-- Start RECORDS TO USE --

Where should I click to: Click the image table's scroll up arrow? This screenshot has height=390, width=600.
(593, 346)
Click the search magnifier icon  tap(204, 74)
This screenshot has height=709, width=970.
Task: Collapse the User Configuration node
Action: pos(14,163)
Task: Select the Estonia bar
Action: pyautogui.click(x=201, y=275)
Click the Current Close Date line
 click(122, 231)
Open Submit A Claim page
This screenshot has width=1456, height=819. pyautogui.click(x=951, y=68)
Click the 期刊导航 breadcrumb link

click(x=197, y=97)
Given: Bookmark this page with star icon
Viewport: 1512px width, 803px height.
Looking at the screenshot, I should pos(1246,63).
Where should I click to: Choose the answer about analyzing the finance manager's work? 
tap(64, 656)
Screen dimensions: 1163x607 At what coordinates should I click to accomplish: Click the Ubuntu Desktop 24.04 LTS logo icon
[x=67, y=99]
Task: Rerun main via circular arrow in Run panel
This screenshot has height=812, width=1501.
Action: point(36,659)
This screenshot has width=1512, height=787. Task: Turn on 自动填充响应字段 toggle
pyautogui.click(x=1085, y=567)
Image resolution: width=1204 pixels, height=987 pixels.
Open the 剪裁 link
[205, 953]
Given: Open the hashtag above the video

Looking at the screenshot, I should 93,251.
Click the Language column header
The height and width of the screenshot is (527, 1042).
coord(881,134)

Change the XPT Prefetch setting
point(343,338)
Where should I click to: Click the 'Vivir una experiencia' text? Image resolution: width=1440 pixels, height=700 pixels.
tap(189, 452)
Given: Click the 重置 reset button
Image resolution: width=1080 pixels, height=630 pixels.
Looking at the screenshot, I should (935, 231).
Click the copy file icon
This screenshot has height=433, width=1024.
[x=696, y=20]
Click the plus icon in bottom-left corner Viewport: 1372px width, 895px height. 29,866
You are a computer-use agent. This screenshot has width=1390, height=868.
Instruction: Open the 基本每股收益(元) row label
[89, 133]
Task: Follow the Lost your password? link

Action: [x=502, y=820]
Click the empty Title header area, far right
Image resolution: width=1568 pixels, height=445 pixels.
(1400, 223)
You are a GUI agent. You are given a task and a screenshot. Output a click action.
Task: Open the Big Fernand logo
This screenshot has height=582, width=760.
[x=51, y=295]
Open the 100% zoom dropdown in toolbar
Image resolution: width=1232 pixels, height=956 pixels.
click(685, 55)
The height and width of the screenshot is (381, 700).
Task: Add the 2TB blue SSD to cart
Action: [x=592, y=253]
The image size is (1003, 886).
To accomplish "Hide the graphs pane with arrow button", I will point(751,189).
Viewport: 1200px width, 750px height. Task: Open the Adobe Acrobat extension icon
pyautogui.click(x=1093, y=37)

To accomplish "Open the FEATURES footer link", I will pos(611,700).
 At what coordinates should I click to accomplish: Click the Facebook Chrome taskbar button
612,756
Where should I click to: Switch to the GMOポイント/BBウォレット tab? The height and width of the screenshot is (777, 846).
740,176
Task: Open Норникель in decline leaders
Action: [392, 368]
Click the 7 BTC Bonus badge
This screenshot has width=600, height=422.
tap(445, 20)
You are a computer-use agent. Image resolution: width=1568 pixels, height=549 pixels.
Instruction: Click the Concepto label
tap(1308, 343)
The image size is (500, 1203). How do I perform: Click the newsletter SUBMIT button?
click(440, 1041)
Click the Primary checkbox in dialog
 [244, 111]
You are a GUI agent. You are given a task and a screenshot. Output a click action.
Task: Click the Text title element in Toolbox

-- End RECORDS TO USE --

■ WRITTEN INSTRUCTION ■
Render the records as a JSON list of strings, one string per line, starting at the line containing "Where should I click to: Choose" and ending after the line containing "(1400, 223)". Omit blank lines.

■ RESULT OF THE TASK ■
[
  "Where should I click to: Choose the answer about analyzing the finance manager's work? ",
  "tap(64, 656)",
  "Screen dimensions: 1163x607 At what coordinates should I click to accomplish: Click the Ubuntu Desktop 24.04 LTS logo icon",
  "[x=67, y=99]",
  "Task: Rerun main via circular arrow in Run panel",
  "This screenshot has height=812, width=1501.",
  "Action: point(36,659)",
  "This screenshot has width=1512, height=787. Task: Turn on 自动填充响应字段 toggle",
  "pyautogui.click(x=1085, y=567)",
  "Image resolution: width=1204 pixels, height=987 pixels.",
  "Open the 剪裁 link",
  "[205, 953]",
  "Given: Open the hashtag above the video",
  "Looking at the screenshot, I should 93,251.",
  "Click the Language column header",
  "The height and width of the screenshot is (527, 1042).",
  "coord(881,134)",
  "Change the XPT Prefetch setting",
  "point(343,338)",
  "Where should I click to: Click the 'Vivir una experiencia' text? Image resolution: width=1440 pixels, height=700 pixels.",
  "tap(189, 452)",
  "Given: Click the 重置 reset button",
  "Image resolution: width=1080 pixels, height=630 pixels.",
  "Looking at the screenshot, I should (935, 231).",
  "Click the copy file icon",
  "This screenshot has height=433, width=1024.",
  "[x=696, y=20]",
  "Click the plus icon in bottom-left corner Viewport: 1372px width, 895px height. 29,866",
  "You are a computer-use agent. This screenshot has width=1390, height=868.",
  "Instruction: Open the 基本每股收益(元) row label",
  "[89, 133]",
  "Task: Follow the Lost your password? link",
  "Action: [x=502, y=820]",
  "Click the empty Title header area, far right",
  "Image resolution: width=1568 pixels, height=445 pixels.",
  "(1400, 223)"
]